Du stellst nicht einfach einen Menschen ein.

Du investierst in die Beseitigung eines Engpasses.

Wiederkehrende Arbeit ist ein wichtiges Signal

Einmalige Auftragsspitzen sind etwas anderes als dauerhafte Nachfrage

Stell dir vor, dein Unternehmen erhält plötzlich einen großen Auftrag.

Die zusätzliche Arbeit reicht vielleicht für drei Monate.

Danach ist unklar, wie es weitergeht.

Ist das bereits ein Grund, einen Mitarbeiter einzustellen?

Nicht unbedingt.

Eine einzelne Auftragsspitze kann durch Überstunden, temporäre Unterstützung, Freelancer oder andere flexible Lösungen abgefangen werden.

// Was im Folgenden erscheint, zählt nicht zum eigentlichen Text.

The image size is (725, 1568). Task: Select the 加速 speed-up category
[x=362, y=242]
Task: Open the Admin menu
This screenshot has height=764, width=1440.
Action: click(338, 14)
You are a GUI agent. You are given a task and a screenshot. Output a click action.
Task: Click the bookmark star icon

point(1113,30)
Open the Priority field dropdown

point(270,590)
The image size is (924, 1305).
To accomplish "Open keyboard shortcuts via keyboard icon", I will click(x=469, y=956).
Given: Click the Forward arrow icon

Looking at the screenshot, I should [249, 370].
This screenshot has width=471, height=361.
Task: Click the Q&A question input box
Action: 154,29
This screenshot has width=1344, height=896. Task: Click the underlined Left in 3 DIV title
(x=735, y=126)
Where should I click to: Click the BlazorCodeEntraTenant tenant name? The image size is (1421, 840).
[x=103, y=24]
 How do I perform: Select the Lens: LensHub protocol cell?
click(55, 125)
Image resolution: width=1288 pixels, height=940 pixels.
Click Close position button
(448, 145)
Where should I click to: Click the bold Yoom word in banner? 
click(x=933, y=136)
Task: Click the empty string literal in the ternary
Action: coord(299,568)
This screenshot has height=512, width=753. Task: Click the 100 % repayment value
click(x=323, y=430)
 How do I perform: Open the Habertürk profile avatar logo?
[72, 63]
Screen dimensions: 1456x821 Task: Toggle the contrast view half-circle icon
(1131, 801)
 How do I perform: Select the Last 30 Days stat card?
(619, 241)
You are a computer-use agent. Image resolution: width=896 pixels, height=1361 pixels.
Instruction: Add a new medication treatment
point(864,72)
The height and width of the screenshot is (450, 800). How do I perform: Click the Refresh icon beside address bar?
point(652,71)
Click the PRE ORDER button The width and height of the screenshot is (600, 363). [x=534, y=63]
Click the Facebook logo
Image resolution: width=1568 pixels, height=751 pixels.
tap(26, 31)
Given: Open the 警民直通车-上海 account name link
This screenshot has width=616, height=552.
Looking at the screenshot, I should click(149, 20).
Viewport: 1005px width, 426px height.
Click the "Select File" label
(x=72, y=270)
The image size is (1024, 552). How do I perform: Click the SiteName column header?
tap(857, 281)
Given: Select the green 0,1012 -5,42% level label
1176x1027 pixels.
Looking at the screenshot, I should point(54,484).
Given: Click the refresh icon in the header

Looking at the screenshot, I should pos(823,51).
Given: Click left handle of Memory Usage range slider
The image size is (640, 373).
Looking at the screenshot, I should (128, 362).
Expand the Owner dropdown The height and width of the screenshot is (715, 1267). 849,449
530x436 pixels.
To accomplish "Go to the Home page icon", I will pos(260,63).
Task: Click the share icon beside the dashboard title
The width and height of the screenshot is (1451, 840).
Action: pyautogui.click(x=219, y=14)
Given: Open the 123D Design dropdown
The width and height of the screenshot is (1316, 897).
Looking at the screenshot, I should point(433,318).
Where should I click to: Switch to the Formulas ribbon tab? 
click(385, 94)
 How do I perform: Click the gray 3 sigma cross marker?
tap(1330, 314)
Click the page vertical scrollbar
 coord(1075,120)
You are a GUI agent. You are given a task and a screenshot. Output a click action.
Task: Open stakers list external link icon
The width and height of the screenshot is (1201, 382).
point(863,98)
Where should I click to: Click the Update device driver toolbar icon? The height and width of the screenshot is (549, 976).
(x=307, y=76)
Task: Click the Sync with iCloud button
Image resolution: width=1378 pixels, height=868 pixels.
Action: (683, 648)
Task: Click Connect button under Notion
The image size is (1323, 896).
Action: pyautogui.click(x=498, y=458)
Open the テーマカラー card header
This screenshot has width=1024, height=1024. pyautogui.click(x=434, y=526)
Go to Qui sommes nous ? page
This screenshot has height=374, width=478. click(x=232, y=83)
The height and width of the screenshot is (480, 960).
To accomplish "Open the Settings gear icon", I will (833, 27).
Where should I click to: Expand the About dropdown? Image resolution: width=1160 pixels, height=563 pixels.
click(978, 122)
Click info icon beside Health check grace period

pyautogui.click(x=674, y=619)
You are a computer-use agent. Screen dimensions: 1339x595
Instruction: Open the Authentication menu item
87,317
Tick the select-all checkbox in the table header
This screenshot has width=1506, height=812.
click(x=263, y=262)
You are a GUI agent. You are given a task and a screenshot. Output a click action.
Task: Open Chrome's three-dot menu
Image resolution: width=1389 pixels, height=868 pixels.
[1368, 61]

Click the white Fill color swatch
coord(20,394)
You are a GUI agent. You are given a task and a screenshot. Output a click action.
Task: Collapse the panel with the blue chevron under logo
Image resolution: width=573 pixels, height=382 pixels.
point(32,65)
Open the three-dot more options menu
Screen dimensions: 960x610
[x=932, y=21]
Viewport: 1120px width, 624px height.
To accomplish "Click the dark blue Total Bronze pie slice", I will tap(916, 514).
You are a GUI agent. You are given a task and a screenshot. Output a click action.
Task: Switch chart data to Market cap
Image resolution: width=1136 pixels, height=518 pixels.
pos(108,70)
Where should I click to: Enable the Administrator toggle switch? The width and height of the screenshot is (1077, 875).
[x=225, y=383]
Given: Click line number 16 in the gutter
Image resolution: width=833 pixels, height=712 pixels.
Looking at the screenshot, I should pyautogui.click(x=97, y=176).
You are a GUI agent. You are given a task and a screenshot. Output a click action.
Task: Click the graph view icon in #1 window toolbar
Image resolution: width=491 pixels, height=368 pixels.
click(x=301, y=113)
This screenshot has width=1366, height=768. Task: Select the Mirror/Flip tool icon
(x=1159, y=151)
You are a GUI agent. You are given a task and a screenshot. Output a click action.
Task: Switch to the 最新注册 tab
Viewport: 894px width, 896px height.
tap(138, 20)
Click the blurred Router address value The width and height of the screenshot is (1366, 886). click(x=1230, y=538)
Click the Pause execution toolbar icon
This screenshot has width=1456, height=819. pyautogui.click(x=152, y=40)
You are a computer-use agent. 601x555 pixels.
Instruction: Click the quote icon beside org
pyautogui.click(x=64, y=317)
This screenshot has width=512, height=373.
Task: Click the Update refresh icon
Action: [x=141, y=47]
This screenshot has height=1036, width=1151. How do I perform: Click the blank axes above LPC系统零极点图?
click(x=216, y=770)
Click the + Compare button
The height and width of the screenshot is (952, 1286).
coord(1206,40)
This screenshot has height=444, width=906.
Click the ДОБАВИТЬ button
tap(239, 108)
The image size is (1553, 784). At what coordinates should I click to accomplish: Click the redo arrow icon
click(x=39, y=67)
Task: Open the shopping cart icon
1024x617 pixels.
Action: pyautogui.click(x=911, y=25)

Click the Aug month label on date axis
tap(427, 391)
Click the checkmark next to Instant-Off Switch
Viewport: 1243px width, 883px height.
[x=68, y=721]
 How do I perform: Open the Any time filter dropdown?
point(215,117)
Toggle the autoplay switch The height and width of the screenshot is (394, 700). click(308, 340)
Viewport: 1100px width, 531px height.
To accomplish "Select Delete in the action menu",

Anders sieht es aus, wenn dieselbe Arbeit jeden Monat wiederkommt.

Dann entsteht ein struktureller Bedarf.

Genau diesen Unterschied finde ich wichtig:

Temporäre Mehrarbeit ist nicht dasselbe wie dauerhaft notwendige Kapazität.

Je wiederkehrender eine Aufgabe ist, desto eher kann eine feste Rolle sinnvoll werden.

Du solltest nicht einstellen, bevor du den Prozess verstanden hast

Erst verstehen, dann delegieren

Wenn du eine Aufgabe selbst noch nie strukturiert durchgeführt hast, ist es häufig schwierig, sie sinnvoll zu übertragen.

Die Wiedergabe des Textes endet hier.